大切なのは、一つの数値に一喜一憂するのではなく、日々の記録を通して大きな傾向を見ることです。
安静時の数値が普段より明らかに低い状態が続く場合は、医師に相談しましょう。
- Q息苦しいのに数値が高いのはなぜですか?
- A
息苦しさという自覚症状と酸素飽和度の数値は、必ずしも一致しないことがあります。
例えばCOPDの患者さんでは息を吐き出しにくいことで苦しさを感じていても、酸素飽和度は保たれている場合があります。
ただし、症状が強い場合は我慢せず、医師に相談することが大切です。
- Qパルスオキシメーターはどこで購入できますか?
- A
パルスオキシメーターは医療機器であり、家電量販店やインターネット通販などで購入できます。
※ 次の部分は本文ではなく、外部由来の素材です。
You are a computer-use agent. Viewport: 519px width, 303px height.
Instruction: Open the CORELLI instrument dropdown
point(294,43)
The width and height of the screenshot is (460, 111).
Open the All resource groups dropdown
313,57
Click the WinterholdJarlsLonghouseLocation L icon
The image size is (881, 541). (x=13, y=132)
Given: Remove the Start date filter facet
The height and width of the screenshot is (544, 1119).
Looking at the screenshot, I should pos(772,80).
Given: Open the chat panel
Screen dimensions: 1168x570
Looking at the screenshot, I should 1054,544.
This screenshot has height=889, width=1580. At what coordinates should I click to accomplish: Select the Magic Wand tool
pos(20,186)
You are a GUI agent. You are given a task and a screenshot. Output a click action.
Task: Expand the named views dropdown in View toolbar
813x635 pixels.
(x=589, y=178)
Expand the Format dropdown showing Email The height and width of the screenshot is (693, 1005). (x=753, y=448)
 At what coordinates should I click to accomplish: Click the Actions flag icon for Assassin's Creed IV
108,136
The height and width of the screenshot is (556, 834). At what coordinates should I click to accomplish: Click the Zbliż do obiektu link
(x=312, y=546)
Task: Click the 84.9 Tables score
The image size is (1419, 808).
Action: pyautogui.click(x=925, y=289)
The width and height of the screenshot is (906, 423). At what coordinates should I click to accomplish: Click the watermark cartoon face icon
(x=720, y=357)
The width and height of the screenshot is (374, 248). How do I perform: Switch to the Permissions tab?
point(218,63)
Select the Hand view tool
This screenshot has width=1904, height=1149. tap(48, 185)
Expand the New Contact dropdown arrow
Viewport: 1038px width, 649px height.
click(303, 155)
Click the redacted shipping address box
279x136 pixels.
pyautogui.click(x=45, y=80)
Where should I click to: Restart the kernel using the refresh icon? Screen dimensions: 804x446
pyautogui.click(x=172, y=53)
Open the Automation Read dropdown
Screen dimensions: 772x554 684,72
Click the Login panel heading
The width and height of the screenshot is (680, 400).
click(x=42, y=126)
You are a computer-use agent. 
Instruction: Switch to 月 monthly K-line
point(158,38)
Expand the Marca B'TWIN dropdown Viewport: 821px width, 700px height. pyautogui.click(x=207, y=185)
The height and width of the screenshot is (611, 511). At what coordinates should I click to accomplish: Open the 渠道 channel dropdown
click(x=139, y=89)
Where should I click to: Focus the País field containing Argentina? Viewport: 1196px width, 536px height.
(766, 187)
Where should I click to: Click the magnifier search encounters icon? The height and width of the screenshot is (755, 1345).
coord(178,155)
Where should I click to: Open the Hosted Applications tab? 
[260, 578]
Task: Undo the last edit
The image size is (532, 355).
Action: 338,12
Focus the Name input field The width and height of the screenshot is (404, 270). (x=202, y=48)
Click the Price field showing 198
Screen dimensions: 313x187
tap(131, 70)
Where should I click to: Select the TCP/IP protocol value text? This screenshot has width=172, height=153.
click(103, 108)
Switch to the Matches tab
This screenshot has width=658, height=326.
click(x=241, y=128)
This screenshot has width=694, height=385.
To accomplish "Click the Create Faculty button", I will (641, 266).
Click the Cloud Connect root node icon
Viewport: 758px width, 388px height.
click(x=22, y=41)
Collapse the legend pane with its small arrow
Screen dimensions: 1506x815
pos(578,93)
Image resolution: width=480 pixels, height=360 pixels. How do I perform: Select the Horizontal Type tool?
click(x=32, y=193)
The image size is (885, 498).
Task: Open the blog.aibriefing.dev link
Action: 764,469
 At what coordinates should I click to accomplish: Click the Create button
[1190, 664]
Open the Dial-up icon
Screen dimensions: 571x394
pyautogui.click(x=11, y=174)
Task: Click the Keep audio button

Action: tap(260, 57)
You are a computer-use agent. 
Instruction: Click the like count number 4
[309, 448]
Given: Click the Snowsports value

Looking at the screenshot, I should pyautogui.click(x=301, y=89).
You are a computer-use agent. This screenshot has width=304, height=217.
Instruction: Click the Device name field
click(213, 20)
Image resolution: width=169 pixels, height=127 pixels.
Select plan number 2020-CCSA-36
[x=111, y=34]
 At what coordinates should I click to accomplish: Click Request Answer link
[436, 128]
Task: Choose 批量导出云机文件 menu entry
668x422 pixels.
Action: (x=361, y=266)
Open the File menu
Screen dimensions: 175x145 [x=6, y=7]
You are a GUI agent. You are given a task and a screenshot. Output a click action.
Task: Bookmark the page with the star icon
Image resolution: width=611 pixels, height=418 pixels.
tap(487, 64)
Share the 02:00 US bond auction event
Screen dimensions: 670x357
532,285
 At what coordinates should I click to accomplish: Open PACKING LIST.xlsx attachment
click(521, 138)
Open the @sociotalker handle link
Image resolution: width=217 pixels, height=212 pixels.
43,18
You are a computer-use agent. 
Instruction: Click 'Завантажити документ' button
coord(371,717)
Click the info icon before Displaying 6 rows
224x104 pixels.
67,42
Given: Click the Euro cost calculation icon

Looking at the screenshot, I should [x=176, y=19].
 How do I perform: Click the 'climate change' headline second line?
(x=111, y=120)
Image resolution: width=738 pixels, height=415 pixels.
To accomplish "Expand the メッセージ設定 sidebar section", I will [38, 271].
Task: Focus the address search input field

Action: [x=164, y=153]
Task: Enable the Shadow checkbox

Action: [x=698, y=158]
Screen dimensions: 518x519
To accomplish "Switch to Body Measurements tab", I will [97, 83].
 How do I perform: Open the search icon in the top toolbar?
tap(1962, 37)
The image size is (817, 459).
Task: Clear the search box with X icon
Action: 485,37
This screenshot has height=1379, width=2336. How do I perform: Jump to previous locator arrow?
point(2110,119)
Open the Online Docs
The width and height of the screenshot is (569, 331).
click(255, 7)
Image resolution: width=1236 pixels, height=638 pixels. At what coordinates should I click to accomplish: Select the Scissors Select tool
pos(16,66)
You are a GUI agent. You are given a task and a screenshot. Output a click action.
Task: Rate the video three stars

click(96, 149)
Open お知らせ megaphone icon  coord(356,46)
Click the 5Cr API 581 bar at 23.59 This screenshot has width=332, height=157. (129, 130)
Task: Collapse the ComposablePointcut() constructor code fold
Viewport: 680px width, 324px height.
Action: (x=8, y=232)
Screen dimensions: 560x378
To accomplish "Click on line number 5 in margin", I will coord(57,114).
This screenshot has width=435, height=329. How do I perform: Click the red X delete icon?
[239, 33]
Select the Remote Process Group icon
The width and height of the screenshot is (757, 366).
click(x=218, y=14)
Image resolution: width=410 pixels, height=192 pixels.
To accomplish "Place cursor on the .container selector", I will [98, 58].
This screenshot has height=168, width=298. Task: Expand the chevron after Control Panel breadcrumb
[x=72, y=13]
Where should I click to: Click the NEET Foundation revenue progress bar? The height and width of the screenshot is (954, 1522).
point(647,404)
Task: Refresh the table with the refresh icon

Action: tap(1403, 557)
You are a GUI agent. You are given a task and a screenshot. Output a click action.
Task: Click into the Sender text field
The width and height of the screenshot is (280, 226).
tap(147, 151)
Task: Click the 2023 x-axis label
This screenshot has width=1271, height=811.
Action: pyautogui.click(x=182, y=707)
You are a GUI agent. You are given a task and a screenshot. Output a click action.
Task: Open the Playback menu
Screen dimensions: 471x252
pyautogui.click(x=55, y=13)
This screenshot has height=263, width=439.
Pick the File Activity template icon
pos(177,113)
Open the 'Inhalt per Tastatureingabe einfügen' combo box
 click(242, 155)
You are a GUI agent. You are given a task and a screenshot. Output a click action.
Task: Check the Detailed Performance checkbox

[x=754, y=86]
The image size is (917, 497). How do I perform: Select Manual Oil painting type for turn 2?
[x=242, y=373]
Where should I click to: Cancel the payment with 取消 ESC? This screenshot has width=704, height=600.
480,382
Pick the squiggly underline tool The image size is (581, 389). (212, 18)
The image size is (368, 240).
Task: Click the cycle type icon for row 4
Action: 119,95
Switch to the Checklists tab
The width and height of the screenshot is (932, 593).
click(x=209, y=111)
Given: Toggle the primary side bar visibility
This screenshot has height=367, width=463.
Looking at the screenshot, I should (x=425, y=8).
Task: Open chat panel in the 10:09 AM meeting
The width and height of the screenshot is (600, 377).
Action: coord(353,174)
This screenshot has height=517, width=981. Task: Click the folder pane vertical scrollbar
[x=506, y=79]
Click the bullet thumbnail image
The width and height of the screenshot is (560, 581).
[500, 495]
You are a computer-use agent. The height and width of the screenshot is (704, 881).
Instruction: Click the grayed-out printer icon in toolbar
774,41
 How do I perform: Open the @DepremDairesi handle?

購入する際は医療機器認証番号が表示されている、信頼できる製品を選びましょう。
どれを選べばよいか分からない場合は、かかりつけ医や薬局に相談するのも良いでしょう。
信頼できる機器の選び方
ポイント 確認内容 医療機器認証 認証番号の記載があるか 販売元 信頼できるメーカーや販売店か 保証・サポート アフターサービスがしっかりしているか
- Q家族もパルスオキシメーターを使ってもいいですか?
- A
はい、ご家族が体調確認のために使用すること自体は問題ありません。
ただし、パルスオキシメーターはあくまで健康管理の一助とするもので、測定値だけで病気の有無を自己判断するのは危険です。
気になる症状があれば、必ず医療機関を受診してください。